### Collected data:
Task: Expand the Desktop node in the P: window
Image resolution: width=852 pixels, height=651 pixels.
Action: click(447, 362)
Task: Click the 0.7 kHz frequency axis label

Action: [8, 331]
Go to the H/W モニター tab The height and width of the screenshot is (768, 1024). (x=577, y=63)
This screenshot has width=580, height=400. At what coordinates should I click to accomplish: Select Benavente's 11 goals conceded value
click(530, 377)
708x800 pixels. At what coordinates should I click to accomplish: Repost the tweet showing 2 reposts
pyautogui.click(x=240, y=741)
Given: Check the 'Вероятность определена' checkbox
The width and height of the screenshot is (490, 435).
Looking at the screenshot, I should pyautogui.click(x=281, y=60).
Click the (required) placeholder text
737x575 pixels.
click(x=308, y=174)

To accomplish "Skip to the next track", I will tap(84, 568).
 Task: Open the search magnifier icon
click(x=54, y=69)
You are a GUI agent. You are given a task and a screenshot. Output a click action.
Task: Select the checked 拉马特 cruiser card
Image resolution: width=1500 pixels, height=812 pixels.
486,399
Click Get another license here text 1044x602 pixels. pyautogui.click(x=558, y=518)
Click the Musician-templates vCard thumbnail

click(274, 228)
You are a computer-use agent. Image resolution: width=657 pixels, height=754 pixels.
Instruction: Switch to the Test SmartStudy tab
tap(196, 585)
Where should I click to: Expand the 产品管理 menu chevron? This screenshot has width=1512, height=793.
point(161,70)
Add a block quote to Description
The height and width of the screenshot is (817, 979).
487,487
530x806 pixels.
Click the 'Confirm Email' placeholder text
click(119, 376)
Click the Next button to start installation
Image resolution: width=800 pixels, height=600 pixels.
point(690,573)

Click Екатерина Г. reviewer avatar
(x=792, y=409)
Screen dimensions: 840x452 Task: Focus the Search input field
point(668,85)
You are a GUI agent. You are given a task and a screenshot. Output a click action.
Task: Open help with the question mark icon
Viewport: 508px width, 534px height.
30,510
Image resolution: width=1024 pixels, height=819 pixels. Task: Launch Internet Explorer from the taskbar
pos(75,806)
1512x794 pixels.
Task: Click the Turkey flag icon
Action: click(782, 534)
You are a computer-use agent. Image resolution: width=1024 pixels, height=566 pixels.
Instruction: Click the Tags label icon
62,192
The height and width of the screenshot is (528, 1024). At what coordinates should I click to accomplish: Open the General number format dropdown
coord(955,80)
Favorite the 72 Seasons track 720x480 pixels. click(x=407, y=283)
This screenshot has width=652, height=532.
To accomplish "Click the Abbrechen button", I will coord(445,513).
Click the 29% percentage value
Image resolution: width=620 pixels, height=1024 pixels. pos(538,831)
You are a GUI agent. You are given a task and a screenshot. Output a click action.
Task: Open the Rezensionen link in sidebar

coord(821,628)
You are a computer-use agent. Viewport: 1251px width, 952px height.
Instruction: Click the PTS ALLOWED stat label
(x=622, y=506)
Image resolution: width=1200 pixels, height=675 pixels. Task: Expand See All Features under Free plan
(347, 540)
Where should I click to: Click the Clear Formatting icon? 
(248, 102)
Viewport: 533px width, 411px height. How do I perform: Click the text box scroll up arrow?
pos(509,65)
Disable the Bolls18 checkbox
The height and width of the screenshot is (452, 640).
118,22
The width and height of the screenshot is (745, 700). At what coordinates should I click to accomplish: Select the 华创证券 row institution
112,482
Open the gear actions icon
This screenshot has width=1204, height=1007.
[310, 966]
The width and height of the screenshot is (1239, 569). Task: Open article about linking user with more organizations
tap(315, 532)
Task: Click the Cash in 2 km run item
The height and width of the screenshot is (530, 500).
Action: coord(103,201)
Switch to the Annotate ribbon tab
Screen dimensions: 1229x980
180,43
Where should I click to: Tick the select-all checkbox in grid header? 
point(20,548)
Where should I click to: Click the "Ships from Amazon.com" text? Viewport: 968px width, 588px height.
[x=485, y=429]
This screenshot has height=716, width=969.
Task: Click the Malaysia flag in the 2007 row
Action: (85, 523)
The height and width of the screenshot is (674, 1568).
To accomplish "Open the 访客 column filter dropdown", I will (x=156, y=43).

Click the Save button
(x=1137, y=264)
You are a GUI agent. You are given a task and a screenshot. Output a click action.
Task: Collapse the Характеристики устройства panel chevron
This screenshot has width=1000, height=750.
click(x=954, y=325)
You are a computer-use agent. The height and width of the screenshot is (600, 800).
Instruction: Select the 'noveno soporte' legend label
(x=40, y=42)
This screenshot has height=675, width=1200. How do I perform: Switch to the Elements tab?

### Your objective:
Output all of the entries without altering a single word.

### Exercise result:
Task: Expand the Desktop node in the P: window
Image resolution: width=852 pixels, height=651 pixels.
Action: click(447, 362)
Task: Click the 0.7 kHz frequency axis label

Action: [8, 331]
Go to the H/W モニター tab The height and width of the screenshot is (768, 1024). (x=577, y=63)
This screenshot has width=580, height=400. At what coordinates should I click to accomplish: Select Benavente's 11 goals conceded value
click(530, 377)
708x800 pixels. At what coordinates should I click to accomplish: Repost the tweet showing 2 reposts
pyautogui.click(x=240, y=741)
Given: Check the 'Вероятность определена' checkbox
The width and height of the screenshot is (490, 435).
Looking at the screenshot, I should pyautogui.click(x=281, y=60).
Click the (required) placeholder text
737x575 pixels.
click(x=308, y=174)

To accomplish "Skip to the next track", I will tap(84, 568).
 Task: Open the search magnifier icon
click(x=54, y=69)
You are a GUI agent. You are given a task and a screenshot. Output a click action.
Task: Select the checked 拉马特 cruiser card
Image resolution: width=1500 pixels, height=812 pixels.
486,399
Click Get another license here text 1044x602 pixels. pyautogui.click(x=558, y=518)
Click the Musician-templates vCard thumbnail

click(274, 228)
You are a computer-use agent. Image resolution: width=657 pixels, height=754 pixels.
Instruction: Switch to the Test SmartStudy tab
tap(196, 585)
Where should I click to: Expand the 产品管理 menu chevron? This screenshot has width=1512, height=793.
point(161,70)
Add a block quote to Description
The height and width of the screenshot is (817, 979).
487,487
530x806 pixels.
Click the 'Confirm Email' placeholder text
click(119, 376)
Click the Next button to start installation
Image resolution: width=800 pixels, height=600 pixels.
point(690,573)

Click Екатерина Г. reviewer avatar
(x=792, y=409)
Screen dimensions: 840x452 Task: Focus the Search input field
point(668,85)
You are a GUI agent. You are given a task and a screenshot. Output a click action.
Task: Open help with the question mark icon
Viewport: 508px width, 534px height.
30,510
Image resolution: width=1024 pixels, height=819 pixels. Task: Launch Internet Explorer from the taskbar
pos(75,806)
1512x794 pixels.
Task: Click the Turkey flag icon
Action: click(782, 534)
You are a computer-use agent. Image resolution: width=1024 pixels, height=566 pixels.
Instruction: Click the Tags label icon
62,192
The height and width of the screenshot is (528, 1024). At what coordinates should I click to accomplish: Open the General number format dropdown
coord(955,80)
Favorite the 72 Seasons track 720x480 pixels. click(x=407, y=283)
This screenshot has width=652, height=532.
To accomplish "Click the Abbrechen button", I will coord(445,513).
Click the 29% percentage value
Image resolution: width=620 pixels, height=1024 pixels. pos(538,831)
You are a GUI agent. You are given a task and a screenshot. Output a click action.
Task: Open the Rezensionen link in sidebar

coord(821,628)
You are a computer-use agent. Viewport: 1251px width, 952px height.
Instruction: Click the PTS ALLOWED stat label
(x=622, y=506)
Image resolution: width=1200 pixels, height=675 pixels. Task: Expand See All Features under Free plan
(347, 540)
Where should I click to: Click the Clear Formatting icon? 
(248, 102)
Viewport: 533px width, 411px height. How do I perform: Click the text box scroll up arrow?
pos(509,65)
Disable the Bolls18 checkbox
The height and width of the screenshot is (452, 640).
118,22
The width and height of the screenshot is (745, 700). At what coordinates should I click to accomplish: Select the 华创证券 row institution
112,482
Open the gear actions icon
This screenshot has width=1204, height=1007.
[310, 966]
The width and height of the screenshot is (1239, 569). Task: Open article about linking user with more organizations
tap(315, 532)
Task: Click the Cash in 2 km run item
The height and width of the screenshot is (530, 500).
Action: coord(103,201)
Switch to the Annotate ribbon tab
Screen dimensions: 1229x980
180,43
Where should I click to: Tick the select-all checkbox in grid header? 
point(20,548)
Where should I click to: Click the "Ships from Amazon.com" text? Viewport: 968px width, 588px height.
[x=485, y=429]
This screenshot has height=716, width=969.
Task: Click the Malaysia flag in the 2007 row
Action: (85, 523)
The height and width of the screenshot is (674, 1568).
To accomplish "Open the 访客 column filter dropdown", I will (x=156, y=43).

Click the Save button
(x=1137, y=264)
You are a GUI agent. You are given a task and a screenshot. Output a click action.
Task: Collapse the Характеристики устройства panel chevron
This screenshot has width=1000, height=750.
click(x=954, y=325)
You are a computer-use agent. The height and width of the screenshot is (600, 800).
Instruction: Select the 'noveno soporte' legend label
(x=40, y=42)
This screenshot has height=675, width=1200. How do I perform: Switch to the Elements tab?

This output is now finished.